Former Charlton Athletic and England footballer Derek Ufton has died at the age of 92.
The doubly talented sportsman – he also scored 3,915 runs and claimed 313 scalps as wicketkeeper for Kent over three decades – was a one-club man in both careers.
Crayford-born Derek had gone to Dartford Grammar School where he was taught PE by Joe Jagger, Mick’s father.
His playing heyday was between the late 1940s and early 1960s, and he went on to manage Plymouth Argyle between 1965 and 1968.
He won a sole England football cap in 1953 against a Rest of the World team.
Derek dislocated his shoulder at least 20 times during his playing days, most notably during an epic encounter with Huddersfield Town at The Valley in December 1957.
He was forced off the field with just 17 minutes played – but his side went on to come from 5-1 behind to earn a legendary 7-6 victory.
Derek also served as manager of Plymouth Argyle for a three-year period from 1965, taking charge of 115 games in total.
Ufton won his county cricket cap in 1956 and made 149 first-class appearances for Kent in his whites.

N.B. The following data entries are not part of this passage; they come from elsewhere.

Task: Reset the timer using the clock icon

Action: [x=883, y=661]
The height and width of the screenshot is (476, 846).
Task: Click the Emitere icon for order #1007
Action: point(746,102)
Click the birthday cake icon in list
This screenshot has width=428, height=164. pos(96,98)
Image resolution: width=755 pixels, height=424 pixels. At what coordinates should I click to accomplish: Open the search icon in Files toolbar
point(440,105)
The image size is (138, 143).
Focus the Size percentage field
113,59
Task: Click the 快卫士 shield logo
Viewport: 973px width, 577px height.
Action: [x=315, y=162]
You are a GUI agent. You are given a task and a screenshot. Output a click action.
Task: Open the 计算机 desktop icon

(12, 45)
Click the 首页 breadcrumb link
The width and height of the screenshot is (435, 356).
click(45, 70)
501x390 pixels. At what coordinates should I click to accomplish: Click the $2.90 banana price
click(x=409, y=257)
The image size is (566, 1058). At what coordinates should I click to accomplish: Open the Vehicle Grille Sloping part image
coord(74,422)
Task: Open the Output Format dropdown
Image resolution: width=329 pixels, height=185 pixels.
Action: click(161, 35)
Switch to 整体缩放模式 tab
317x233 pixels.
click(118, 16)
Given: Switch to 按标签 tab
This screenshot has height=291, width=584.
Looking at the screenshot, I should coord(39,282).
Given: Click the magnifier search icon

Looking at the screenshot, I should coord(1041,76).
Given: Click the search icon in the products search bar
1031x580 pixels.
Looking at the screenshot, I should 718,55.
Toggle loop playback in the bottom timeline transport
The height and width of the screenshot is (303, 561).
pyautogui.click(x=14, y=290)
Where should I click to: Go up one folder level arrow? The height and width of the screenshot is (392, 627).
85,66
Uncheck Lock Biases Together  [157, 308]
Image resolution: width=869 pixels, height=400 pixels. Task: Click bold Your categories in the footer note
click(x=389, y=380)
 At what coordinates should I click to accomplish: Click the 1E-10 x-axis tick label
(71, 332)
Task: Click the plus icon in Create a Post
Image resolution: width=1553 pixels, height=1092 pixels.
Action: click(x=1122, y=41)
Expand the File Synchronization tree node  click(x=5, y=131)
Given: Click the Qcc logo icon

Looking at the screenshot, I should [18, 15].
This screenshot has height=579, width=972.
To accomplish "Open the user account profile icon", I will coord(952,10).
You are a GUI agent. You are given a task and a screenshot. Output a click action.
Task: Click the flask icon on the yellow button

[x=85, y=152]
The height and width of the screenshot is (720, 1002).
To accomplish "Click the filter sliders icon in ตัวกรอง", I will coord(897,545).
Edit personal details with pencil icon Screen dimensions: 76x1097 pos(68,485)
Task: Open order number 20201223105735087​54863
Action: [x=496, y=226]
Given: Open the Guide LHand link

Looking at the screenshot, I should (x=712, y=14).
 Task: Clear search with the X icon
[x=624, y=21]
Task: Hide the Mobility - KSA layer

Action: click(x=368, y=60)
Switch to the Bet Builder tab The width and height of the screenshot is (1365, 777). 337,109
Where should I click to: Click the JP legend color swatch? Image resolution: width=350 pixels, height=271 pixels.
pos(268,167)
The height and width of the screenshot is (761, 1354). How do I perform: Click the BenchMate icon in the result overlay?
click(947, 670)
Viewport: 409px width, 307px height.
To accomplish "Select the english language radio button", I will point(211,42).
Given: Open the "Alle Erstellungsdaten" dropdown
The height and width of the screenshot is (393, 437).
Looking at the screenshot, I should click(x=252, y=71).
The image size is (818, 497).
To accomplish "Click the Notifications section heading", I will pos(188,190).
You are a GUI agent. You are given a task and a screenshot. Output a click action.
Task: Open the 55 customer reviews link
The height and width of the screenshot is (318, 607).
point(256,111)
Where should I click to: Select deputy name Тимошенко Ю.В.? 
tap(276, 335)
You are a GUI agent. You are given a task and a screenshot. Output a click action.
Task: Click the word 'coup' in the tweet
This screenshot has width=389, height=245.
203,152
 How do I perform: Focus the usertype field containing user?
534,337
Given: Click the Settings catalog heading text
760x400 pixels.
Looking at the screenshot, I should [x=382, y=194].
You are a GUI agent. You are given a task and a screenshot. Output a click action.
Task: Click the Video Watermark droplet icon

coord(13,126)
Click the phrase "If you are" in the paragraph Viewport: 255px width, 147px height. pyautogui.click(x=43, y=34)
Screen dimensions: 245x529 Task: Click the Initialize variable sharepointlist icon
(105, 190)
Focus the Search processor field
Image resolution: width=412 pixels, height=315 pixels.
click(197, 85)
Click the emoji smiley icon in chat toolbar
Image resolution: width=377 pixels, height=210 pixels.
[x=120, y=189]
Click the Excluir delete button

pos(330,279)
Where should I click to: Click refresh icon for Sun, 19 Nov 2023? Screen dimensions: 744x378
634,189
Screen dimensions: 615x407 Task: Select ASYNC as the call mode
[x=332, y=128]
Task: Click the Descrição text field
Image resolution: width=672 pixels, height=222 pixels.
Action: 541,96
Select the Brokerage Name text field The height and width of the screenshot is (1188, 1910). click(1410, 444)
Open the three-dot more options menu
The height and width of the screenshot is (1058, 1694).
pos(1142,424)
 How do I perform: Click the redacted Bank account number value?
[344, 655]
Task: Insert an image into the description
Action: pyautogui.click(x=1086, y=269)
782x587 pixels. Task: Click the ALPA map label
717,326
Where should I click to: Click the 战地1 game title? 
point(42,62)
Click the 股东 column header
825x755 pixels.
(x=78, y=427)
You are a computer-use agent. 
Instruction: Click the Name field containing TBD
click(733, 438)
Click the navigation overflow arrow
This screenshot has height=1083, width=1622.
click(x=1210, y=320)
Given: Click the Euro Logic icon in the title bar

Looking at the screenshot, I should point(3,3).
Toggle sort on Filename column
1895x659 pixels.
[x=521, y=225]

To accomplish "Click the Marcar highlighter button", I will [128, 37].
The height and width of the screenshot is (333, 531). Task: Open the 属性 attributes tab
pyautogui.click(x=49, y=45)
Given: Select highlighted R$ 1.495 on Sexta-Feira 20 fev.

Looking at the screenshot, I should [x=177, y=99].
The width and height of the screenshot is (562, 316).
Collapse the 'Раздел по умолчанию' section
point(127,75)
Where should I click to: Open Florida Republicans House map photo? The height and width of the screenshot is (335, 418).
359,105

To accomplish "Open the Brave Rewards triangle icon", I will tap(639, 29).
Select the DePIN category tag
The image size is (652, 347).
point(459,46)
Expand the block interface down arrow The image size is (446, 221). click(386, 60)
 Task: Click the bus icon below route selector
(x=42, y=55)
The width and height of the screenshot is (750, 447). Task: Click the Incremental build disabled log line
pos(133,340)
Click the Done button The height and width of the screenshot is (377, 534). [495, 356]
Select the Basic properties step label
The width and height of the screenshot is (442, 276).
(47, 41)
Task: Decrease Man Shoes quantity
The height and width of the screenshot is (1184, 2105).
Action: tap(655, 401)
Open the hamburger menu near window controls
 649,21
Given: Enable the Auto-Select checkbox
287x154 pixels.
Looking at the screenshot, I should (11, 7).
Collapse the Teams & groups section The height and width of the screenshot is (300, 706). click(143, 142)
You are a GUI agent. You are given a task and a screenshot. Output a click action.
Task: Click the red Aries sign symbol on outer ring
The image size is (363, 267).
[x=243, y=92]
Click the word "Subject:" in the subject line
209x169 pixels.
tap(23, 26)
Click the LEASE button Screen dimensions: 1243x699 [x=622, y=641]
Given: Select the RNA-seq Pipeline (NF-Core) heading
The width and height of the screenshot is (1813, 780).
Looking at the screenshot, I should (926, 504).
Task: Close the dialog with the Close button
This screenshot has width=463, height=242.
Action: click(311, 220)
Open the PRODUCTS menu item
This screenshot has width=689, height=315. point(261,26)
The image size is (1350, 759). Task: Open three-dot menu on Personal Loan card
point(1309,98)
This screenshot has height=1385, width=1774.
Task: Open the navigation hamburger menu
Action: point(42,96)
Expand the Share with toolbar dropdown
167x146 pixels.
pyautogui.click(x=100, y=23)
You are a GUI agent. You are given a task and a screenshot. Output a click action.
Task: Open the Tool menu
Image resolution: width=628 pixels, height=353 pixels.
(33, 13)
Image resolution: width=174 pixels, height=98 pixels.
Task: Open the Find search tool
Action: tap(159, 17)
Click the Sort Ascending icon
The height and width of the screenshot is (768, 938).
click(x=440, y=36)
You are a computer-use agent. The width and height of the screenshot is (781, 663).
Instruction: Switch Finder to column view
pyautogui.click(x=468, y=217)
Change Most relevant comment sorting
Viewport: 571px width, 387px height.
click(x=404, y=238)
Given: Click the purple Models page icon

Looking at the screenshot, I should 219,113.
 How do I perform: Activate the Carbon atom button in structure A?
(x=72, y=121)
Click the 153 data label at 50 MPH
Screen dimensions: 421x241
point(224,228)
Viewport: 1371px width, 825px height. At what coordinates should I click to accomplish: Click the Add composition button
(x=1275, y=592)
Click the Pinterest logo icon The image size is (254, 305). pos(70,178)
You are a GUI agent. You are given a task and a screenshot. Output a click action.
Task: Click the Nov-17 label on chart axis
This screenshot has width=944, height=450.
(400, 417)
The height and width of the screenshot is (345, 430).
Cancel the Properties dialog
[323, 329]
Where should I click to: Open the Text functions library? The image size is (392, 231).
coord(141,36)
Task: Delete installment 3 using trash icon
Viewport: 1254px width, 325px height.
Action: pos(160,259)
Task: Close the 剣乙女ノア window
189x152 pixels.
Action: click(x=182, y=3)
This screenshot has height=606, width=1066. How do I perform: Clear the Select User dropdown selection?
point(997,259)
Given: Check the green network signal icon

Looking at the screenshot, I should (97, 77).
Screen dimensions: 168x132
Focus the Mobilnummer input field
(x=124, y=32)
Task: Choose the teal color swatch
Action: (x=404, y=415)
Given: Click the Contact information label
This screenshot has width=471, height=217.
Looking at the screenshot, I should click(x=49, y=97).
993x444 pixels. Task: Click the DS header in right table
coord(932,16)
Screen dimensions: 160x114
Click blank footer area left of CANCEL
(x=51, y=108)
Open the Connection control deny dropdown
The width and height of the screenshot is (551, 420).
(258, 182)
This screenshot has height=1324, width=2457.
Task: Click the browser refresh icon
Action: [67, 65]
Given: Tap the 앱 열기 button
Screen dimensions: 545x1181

He was understudy behind the stumps to Godfrey Evans but with the bat his 3,915 runs were at an average of 20.01.
Of his 313 victims, 269 were caught and 44 stumped.
His most successful season was 1961, when he scored 668 runs and accounted for 90 opponents behind the stumps.
In later life he served as national chairman of the Lord’s Taverners cricket charity.
The 92-year-old died peacefully in his sleep.
After his playing days, Derek continued to give to both sports.
As well as serving Charlton as a director for 25 years, he was a regular at The Valley until lockdown prevented him from attending games in 2020.
He was a member of Kent Cricket’s main committee from 1978 to 1983, and from 1985 to 2000, and became president of the club, in succession to Colin Cowdrey, in 2001.
“I’ve never heard anyone say a bad word about him,” said Charlton club ambassador Keith Peacock.
“He was a wonderful man and a gentleman – thoughtful, kind and very intelligent.
“Derek was so unique in that there were very few people who could play at a very high level in football or cricket and he managed both, which shows you what an all-round sportsman he was.
“He had so many stories that he could remember, even until recently, and he was just interesting to speak to.
“He also always had his opinion on the players of today, particularly the centre-halves!
“It was an honour just to be around him and to have him be such a big part of Charlton and he will always be remembered.”
A Kent cricket statement said: “Derek and wife Judy were very regular visitors to The Spitfire Ground, St Lawrence from their home in Eltham, and all the many people who wanted to stop and talk to him were greeted with a cheery smile and a tremendous fund of stories.
“Kent will be a much poorer place without him.”